Duchenne muscular dystrophy (DMD) is a hereditary degenerative disease manifested by the absence of dystrophin, a structural, cytoskeletal protein, leading to muscle degeneration and early death through respiratory and cardiac muscle failure. Whereas the rise of cytosolic Ca²⁺ concentrations in muscles of mdx mouse, an animal model of DMD, has been extensively documented, little is known about the mechanisms causing alterations in Na⁺ concentrations. Here we show that the skeletal muscle isoform of the voltage-gated sodium channel, Na_v1.4, which represents over 90% of voltage-gated sodium channels in muscle, plays an important role in development of abnormally high Na⁺ concentrations found in muscle from mdx mice.

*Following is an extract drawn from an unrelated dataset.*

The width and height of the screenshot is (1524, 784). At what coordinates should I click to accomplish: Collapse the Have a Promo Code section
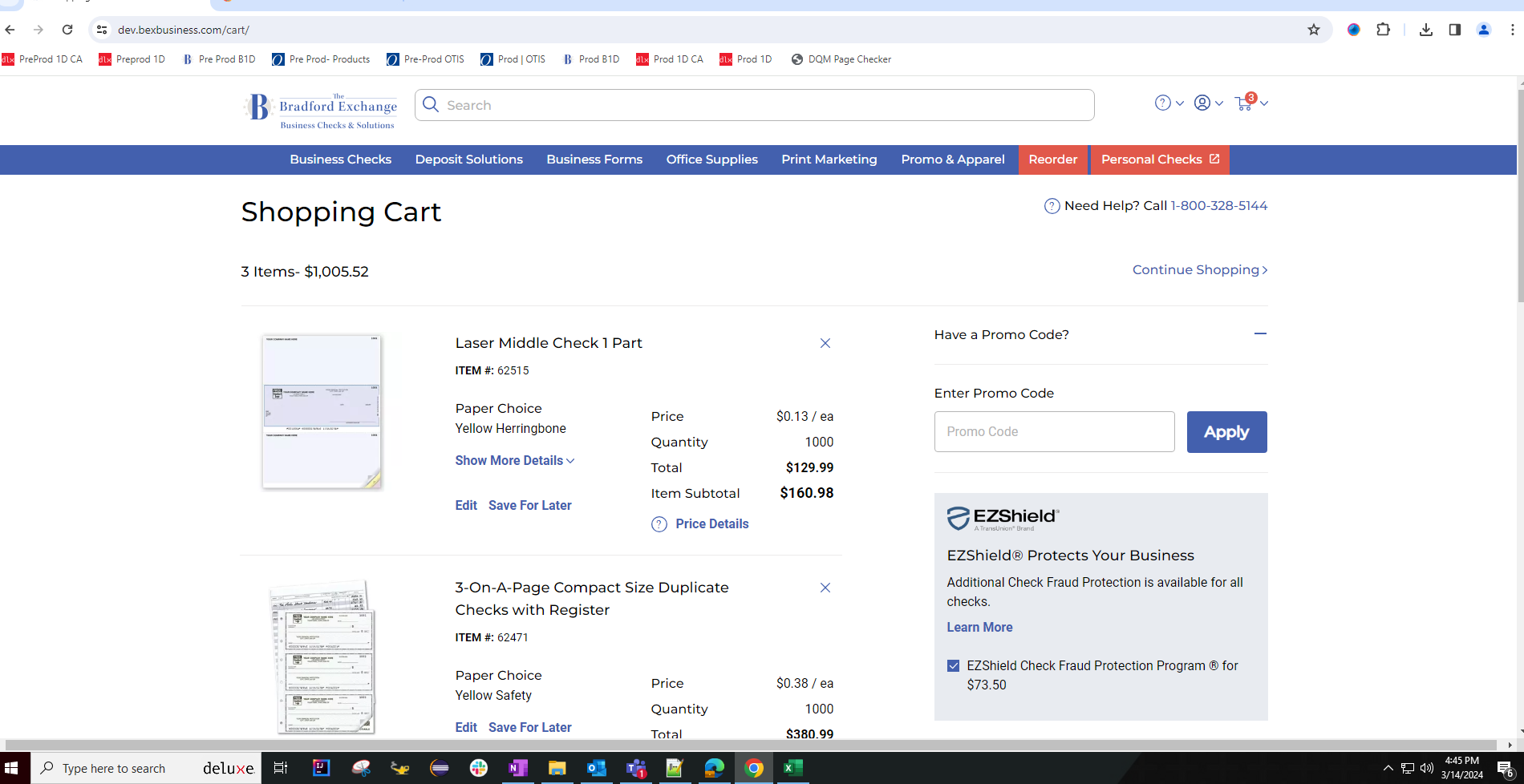[x=1259, y=334]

The absence of dystrophin modifies the expression level and gating properties of Na_v1.4, leading to an increased Na⁺ concentration under the sarcolemma. Moreover, the distribution of Na_v1.4 is altered in mdx muscle while maintaining the colocalization with one of the dystrophin-associated proteins, syntrophin α-1, thus suggesting that syntrophin is an important linker between dystrophin and Na_v1.4. Additionally, we show that these modifications of Na_v1.4 gating properties and increased Na⁺ concentrations are strongly correlated with increased cell death in mdx fibers and that both cell death and Na⁺ overload can be reversed by 3 nM tetrodotoxin, a specific Na_v1.4 blocker.